* [Stored dataset items]:
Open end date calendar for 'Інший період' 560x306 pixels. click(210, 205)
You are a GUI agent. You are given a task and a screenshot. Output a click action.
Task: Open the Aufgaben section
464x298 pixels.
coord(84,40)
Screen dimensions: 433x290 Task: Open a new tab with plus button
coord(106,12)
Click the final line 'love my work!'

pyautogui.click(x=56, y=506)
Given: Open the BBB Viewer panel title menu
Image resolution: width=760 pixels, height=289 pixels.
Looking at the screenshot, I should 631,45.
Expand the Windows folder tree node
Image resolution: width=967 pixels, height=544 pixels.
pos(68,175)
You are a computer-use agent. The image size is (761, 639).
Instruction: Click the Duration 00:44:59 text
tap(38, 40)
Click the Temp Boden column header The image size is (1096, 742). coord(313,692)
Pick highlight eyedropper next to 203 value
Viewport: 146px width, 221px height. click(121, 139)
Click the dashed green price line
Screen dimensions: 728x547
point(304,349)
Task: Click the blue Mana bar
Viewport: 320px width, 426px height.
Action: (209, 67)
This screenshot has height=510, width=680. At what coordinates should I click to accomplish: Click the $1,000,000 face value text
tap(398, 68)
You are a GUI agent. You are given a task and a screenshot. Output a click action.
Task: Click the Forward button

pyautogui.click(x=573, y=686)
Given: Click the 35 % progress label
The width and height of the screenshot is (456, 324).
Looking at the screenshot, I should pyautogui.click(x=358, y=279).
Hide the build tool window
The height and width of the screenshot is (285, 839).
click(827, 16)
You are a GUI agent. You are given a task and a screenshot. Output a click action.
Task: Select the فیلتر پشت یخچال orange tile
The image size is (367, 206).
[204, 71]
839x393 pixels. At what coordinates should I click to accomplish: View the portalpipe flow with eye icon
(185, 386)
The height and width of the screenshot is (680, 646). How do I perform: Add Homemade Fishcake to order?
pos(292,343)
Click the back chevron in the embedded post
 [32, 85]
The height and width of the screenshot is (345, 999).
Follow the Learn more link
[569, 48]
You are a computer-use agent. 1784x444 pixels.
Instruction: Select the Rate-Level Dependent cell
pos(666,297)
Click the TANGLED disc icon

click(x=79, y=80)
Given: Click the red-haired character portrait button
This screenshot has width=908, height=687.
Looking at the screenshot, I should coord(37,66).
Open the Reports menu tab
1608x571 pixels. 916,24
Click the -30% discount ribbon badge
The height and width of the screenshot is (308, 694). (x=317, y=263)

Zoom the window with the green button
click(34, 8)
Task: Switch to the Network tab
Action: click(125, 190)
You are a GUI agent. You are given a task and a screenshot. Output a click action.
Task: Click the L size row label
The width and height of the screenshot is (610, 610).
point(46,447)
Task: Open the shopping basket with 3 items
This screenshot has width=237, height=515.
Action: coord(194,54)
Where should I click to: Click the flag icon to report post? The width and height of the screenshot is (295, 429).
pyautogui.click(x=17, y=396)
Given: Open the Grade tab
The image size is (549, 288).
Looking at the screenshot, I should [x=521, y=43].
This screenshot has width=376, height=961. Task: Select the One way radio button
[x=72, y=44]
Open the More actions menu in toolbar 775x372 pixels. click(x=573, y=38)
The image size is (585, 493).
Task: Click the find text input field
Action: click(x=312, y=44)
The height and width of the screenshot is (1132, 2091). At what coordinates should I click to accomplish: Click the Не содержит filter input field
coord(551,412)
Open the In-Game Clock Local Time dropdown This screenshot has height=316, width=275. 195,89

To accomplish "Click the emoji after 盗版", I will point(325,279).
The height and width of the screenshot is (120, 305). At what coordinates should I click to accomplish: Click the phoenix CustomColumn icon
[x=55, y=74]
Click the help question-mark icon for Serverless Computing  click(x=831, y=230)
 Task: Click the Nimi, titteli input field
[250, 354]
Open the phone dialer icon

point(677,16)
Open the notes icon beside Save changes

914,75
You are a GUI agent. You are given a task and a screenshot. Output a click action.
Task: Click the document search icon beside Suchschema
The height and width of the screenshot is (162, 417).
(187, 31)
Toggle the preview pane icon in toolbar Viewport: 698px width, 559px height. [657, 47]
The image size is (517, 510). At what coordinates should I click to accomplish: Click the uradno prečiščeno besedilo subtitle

* [Exercise objective]: Out of the entries, pull every line that mentions "computer".

* [Answer space]:
You are a computer-use agent. The image size is (761, 639).
You are a computer-use agent. 1784x444 pixels.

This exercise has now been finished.